This year, to my delight, it has started sprouting lots of new leaf growth at the base. Yay! Unfortunately, it also started attracting a TON of orange aphids. At first I panicked, but after a little research and a lot of plant and aphid observation, I realized that they really weren’t doing any harm. And all was well.
Until…I started to notice brown, curling, sickly-looking leaves. A peek underneath revealed that these guys had joined the party:
Whiteflies and brown aphids. And they don’t know how to play nice.
I try to keep my gardening as organic and chemical-free as possible, so I didn’t want to use a commercial, chemical-laden pesticide. Insecticidal soaps (also called horticultural soaps) are a nice, chemical-free alternative to strong pesticide products. These soaps are generally effective on soft-bodied insects including aphids, mealybugs, spider mites, thrips, and whiteflies.
While there are commercially-made insecticidal soaps available, it can also be made at home…with some cautions:
- Use a natural, gentle, unscented soap, such as Dr. Bronner’s castille soap. Avoid using dish detergents or hand soaps.
- Use filtered water (I use water from my Brita pitcher). Using hard water can reduce the efficacy of the mixture.
For any insecticidal soaps, commercial or DIY, always observe the following precautions:
- Always test the spray on a few leaves first. Spray thoroughly, wait at least an hour, then check for signs of wilting or browned edges.
- Spray the plant well with water several hours after applying the soap mixture to remove any residue. Using a strong spray of water will also remove the dead pests.

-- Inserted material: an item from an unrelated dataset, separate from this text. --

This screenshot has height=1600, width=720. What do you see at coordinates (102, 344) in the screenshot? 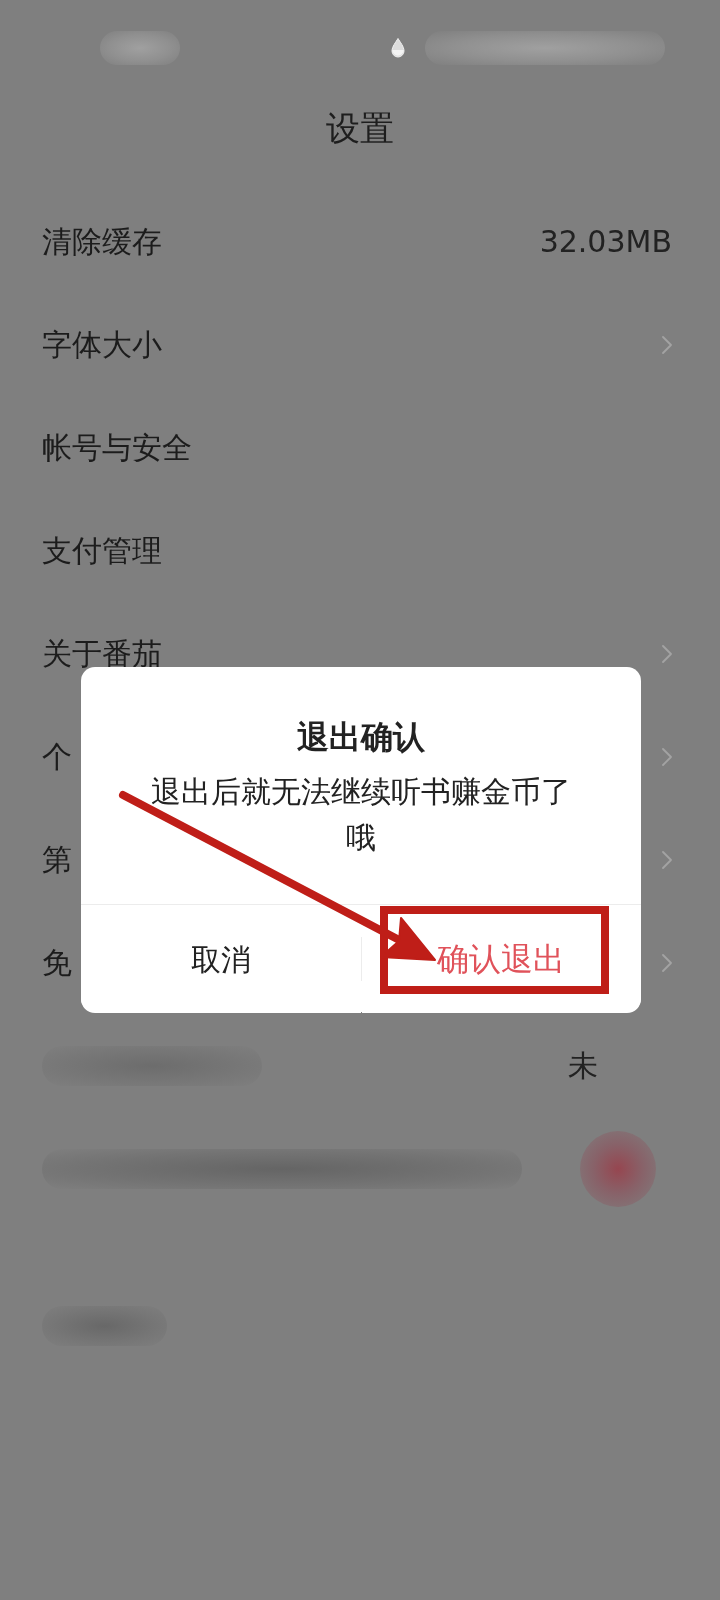
I see `setting-label: 字体大小` at bounding box center [102, 344].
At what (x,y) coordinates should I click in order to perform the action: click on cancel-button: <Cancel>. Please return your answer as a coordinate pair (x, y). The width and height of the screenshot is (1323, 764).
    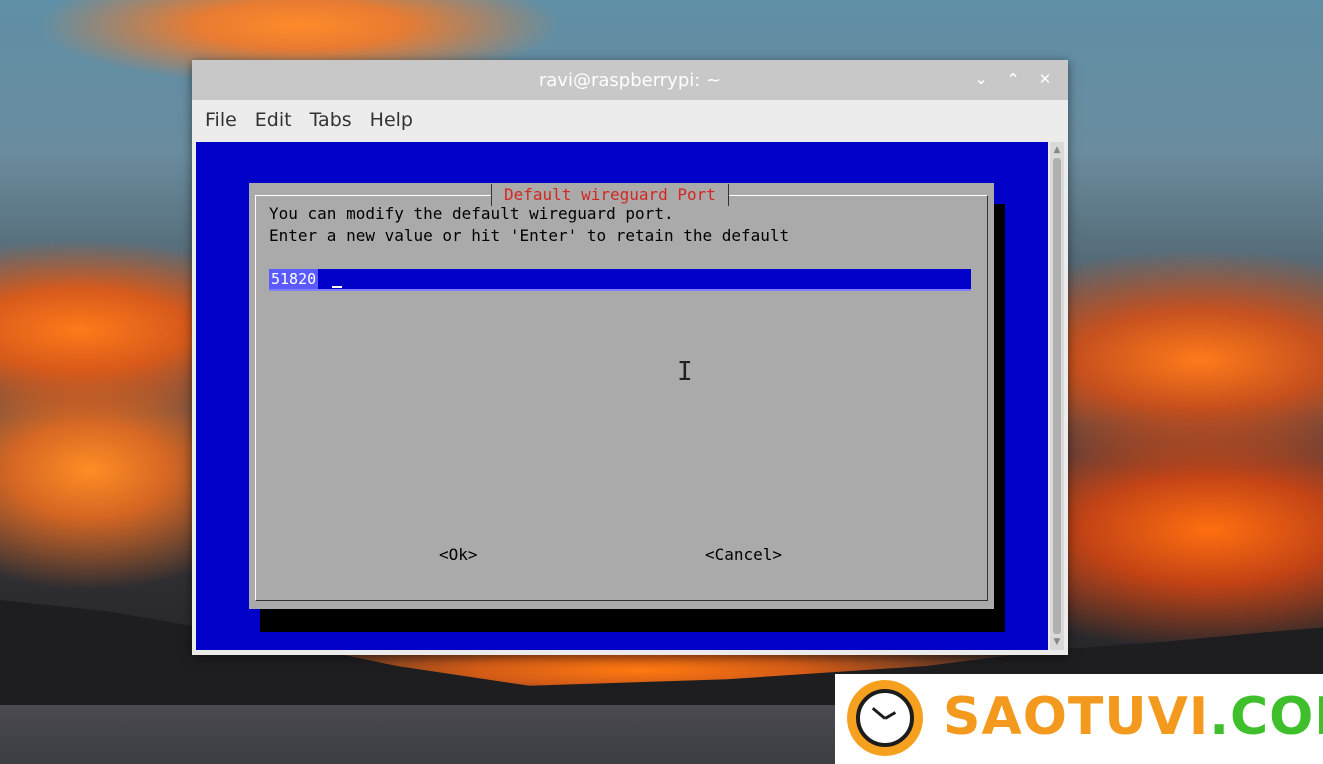
    Looking at the image, I should click on (744, 554).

- Spray and rinse plants early in the morning, before the sun hits them full-strength. Strong sun hitting soap-sprayed leaves can result in burning.
- Avoid using on beans, peas, cucumbers, gardenias, ferns, succulents, ivy, tomatoes, azaleas, lantana, and waxy-leaf plants.
And one SuperCaution: if you are trying to encourage butterflies to visit your garden, please always check milkweeds (butterfly weed is a milkweed) and other plants that butterflies utilize for food and egg-laying before spraying with insecticidal soap. It will harm caterpillars and butterfly larvae!!
To make insecticidal soap spray:
- 1 quart filtered water
- 1 1/2 tablespoons pure, unscented soap
- 3-4 drops orange essential oil (optional, but adds insect repelling properties due to the phytochemical limonene which is found in citrus fruits)
Combine all ingredients in a quart jar or other large container. Pour into a spray bottle for use (store extra in a tightly-closed glass jar). Be sure to clearly mark both the sprayer and storage jar.
To use: Spray infested leaves thoroughly, being sure to wet the undersides well. Allow to sit for a couple of hours before spraying the plant well with fresh water. Repeat whenever you see pests return.